Stored data

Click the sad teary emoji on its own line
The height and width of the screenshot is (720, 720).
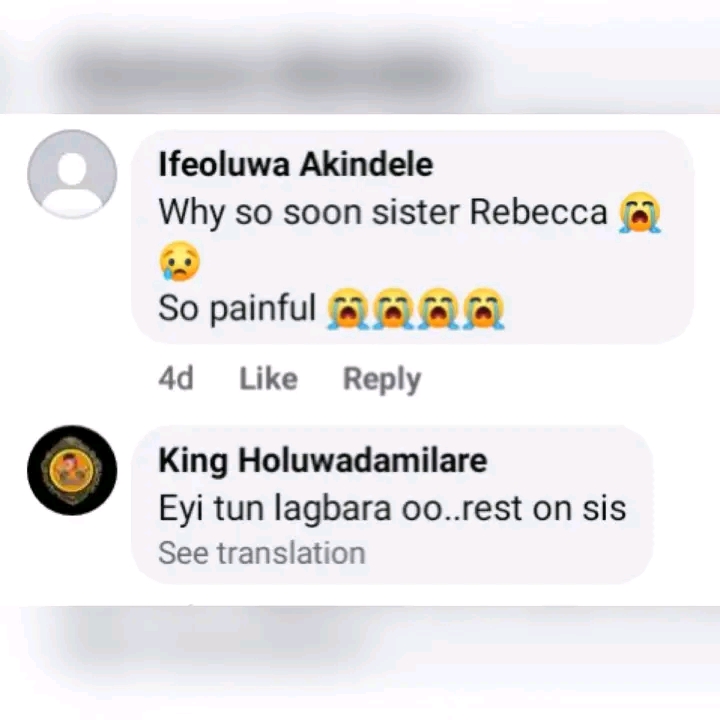click(179, 262)
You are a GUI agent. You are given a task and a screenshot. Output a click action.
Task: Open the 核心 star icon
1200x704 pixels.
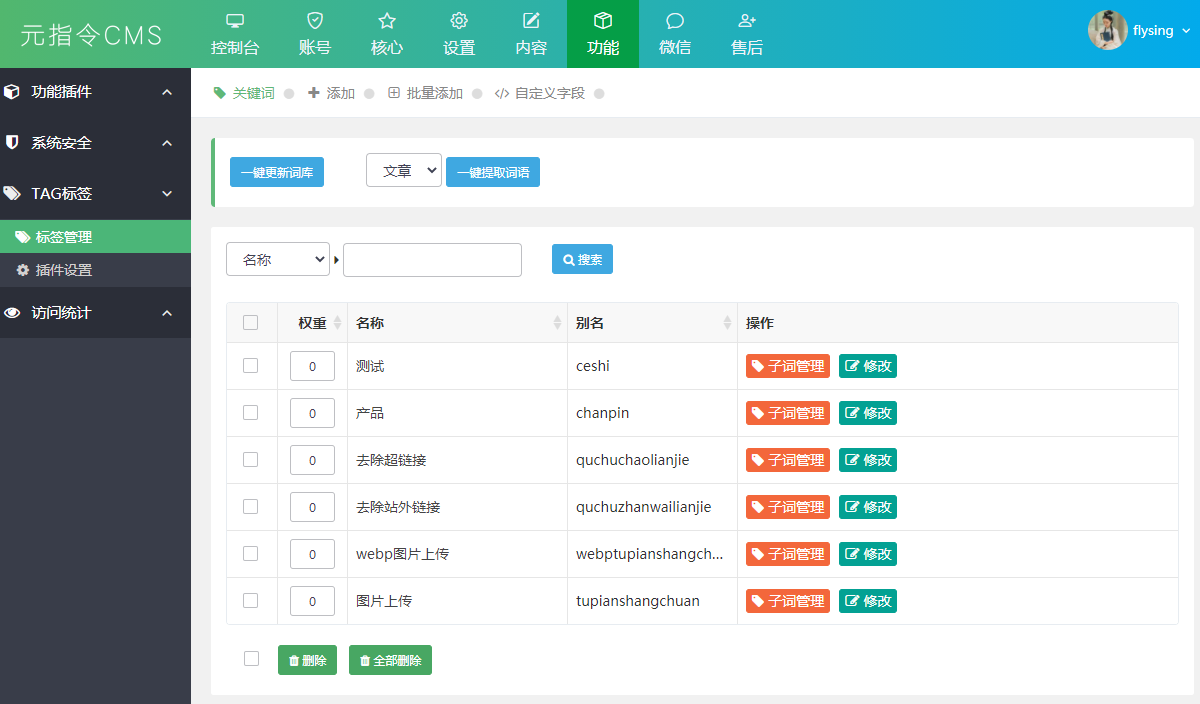(x=387, y=21)
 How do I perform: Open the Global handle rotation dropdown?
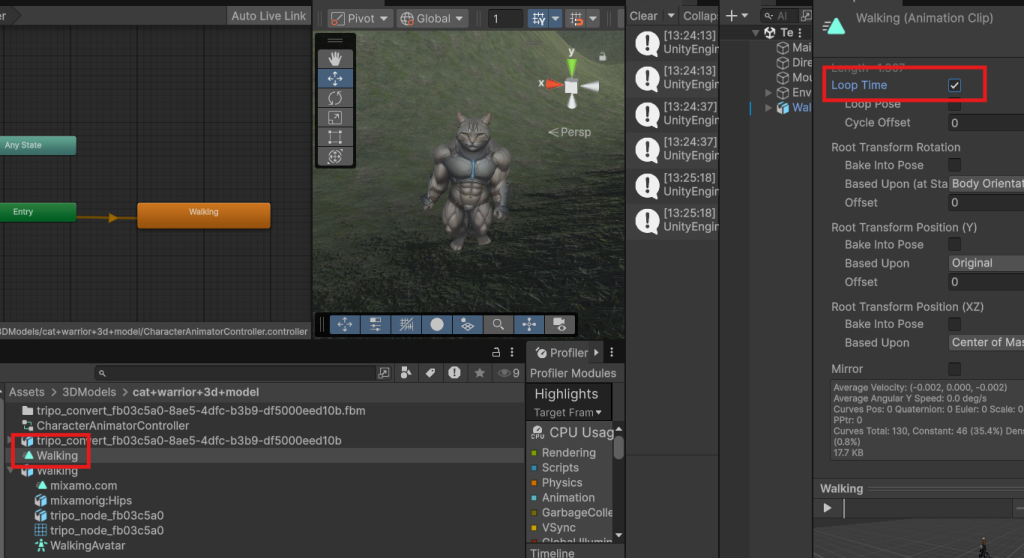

# WHAT YOU ARE ASKED TO DO:
The expected output is every record above, copied exactly, without pictures.

# RESPONSE TO THE EXERCISE:
Click the sad teary emoji on its own line
The height and width of the screenshot is (720, 720).
click(179, 262)
You are a GUI agent. You are given a task and a screenshot. Output a click action.
Task: Open the 核心 star icon
1200x704 pixels.
(x=387, y=21)
 How do I perform: Open the Global handle rotation dropdown?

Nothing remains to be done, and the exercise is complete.